Tracking Kazakhstan’s sovereign wealth funds through the last oil slump
A steadier oil market has helped Kazakhstan’s National Oil Fund regain its footing. But Kazakhstan’s other fund, Samruk-Kazyna, has struggled in its privatization drive.

Kazakhstan’s ample natural resources have carried the country from post-Soviet crisis into the ranks of upper-middle-income nations. Today it sits on two sovereign wealth funds, which are at the mercy of global market forces: the National Oil Fund (which stockpiles Kazakhstan’s oil income) and Samruk-Kazyna (a holding company for some of Kazakhstan’s largest state monopolies). After a painful few years brought on by crisis in Russia and a global oil slump, the funds appear to have stabilized.
Since it was established in 2000, the National Oil Fund has seen its assets increase from $660 million to $61.9 billion (almost $15 billion short of its all-time high in August 2014, just before global oil prices tumbled).

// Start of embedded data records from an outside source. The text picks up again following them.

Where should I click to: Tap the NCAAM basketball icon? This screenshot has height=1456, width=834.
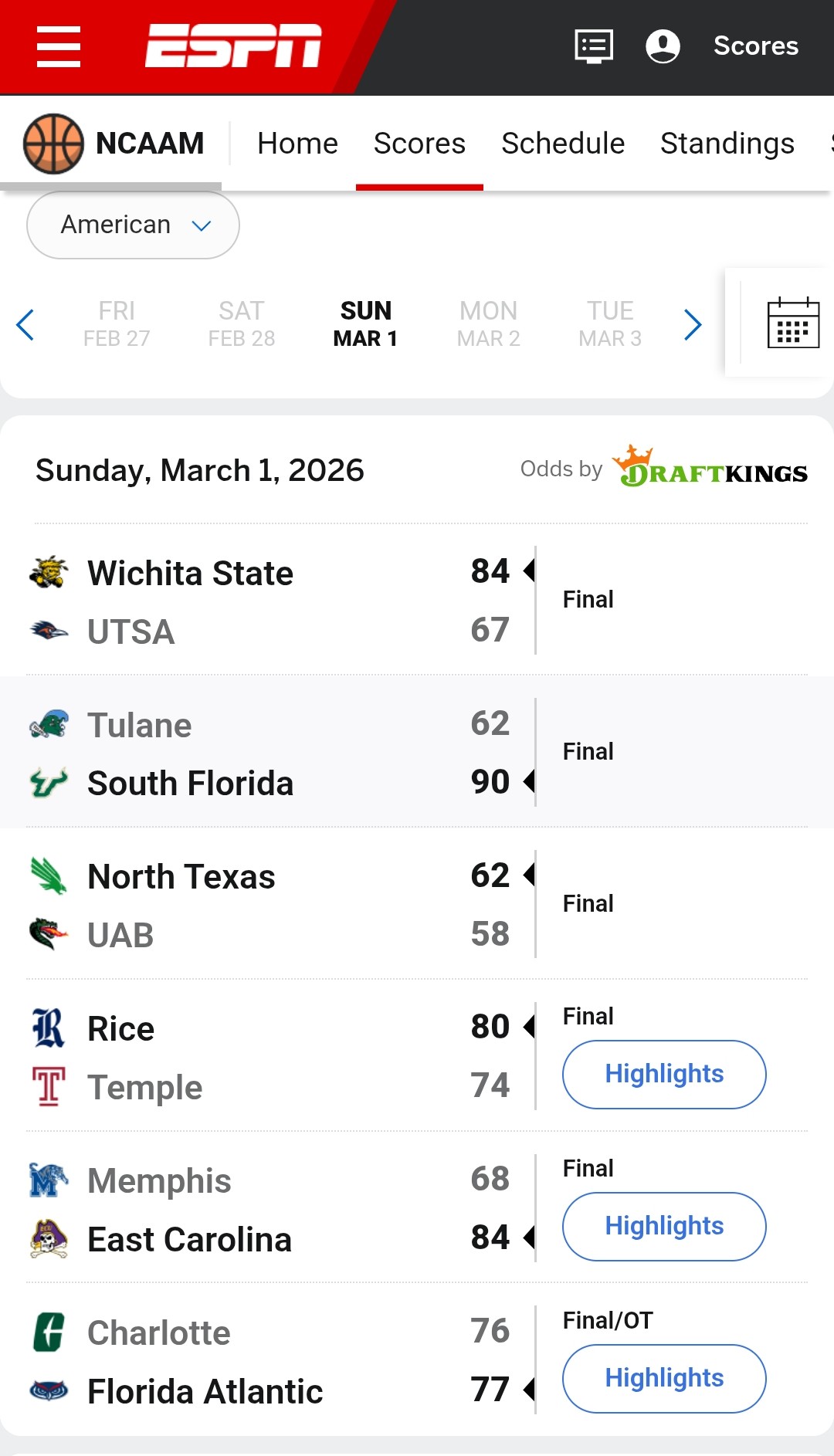[x=53, y=144]
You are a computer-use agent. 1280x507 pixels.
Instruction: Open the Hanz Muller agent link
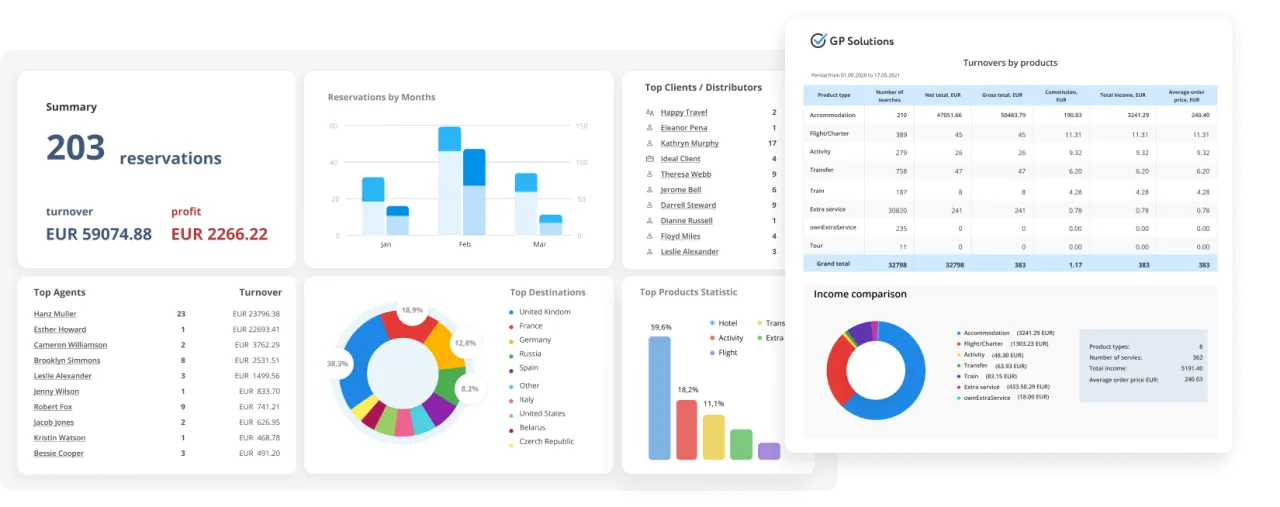(x=55, y=314)
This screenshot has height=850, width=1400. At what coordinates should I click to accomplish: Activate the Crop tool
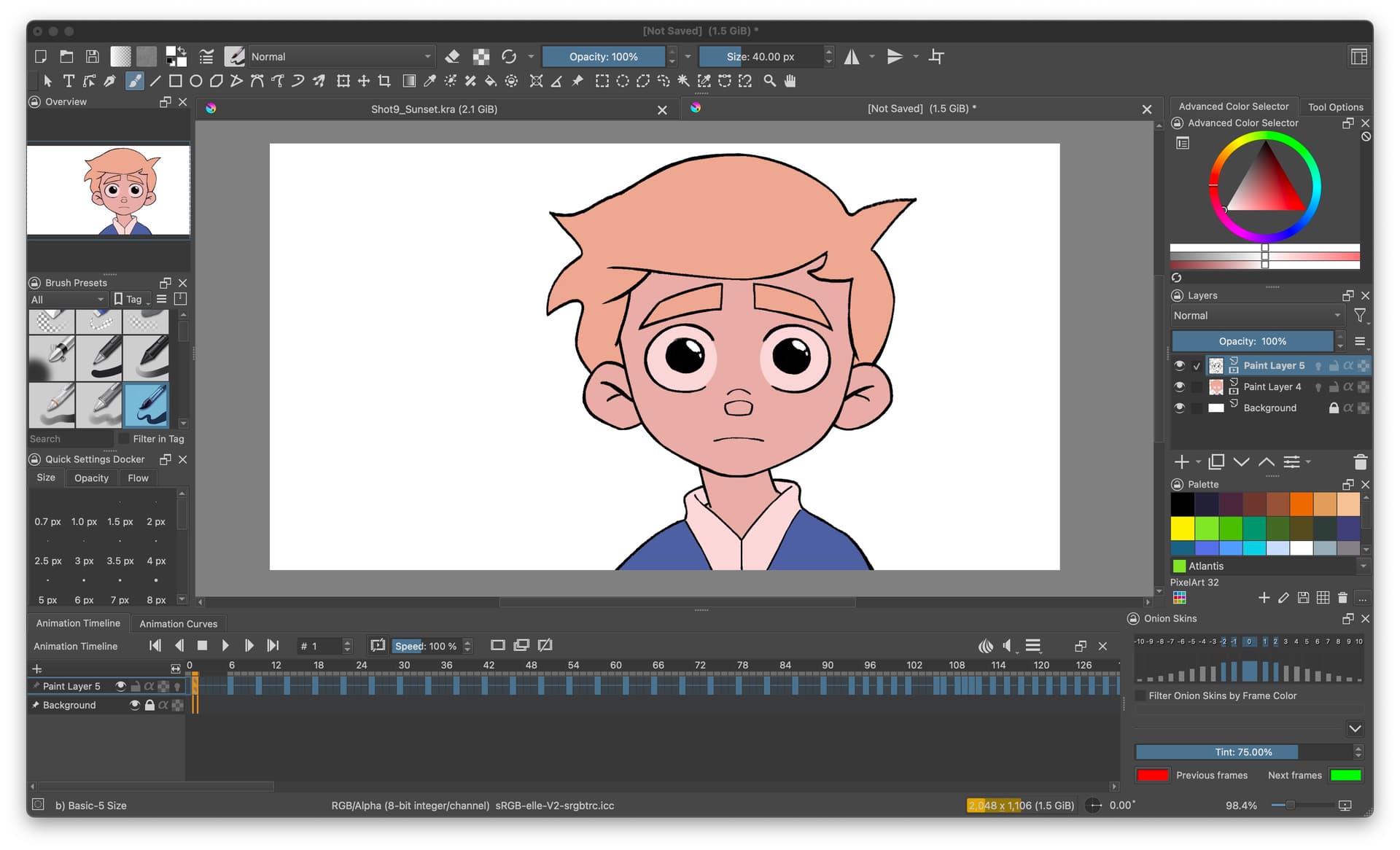pos(384,81)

That’s small potatoes compared to endowments in energy producers like Norway and Saudi Arabia (Norway’s fund is worth over a trillion dollars), but both the National Oil Fund and Samruk-Kazyna still fall in the top 25 funds (by size of assets), according to the Sovereign Wealth Fund Institute.
During the 2014-2015 oil slump and Russia’s 2015-16 recession, Kazakhstan had to deal with a steadily worsening currency and sagging economic growth (real GDP growth dropped to 1.2 percent in 2015-16). So Astana transferred more cash from the Oil Fund to the government budget
It also used the fund’s cash reserves to defend the tenge, keeping the struggling currency below 190 to the dollar. By January 2016, with the oil price having fallen by 70 percent, the central bank had spent $28 billion defending the currency and it finally caved to market pressure. The tenge rate landed around 390 to the dollar that month.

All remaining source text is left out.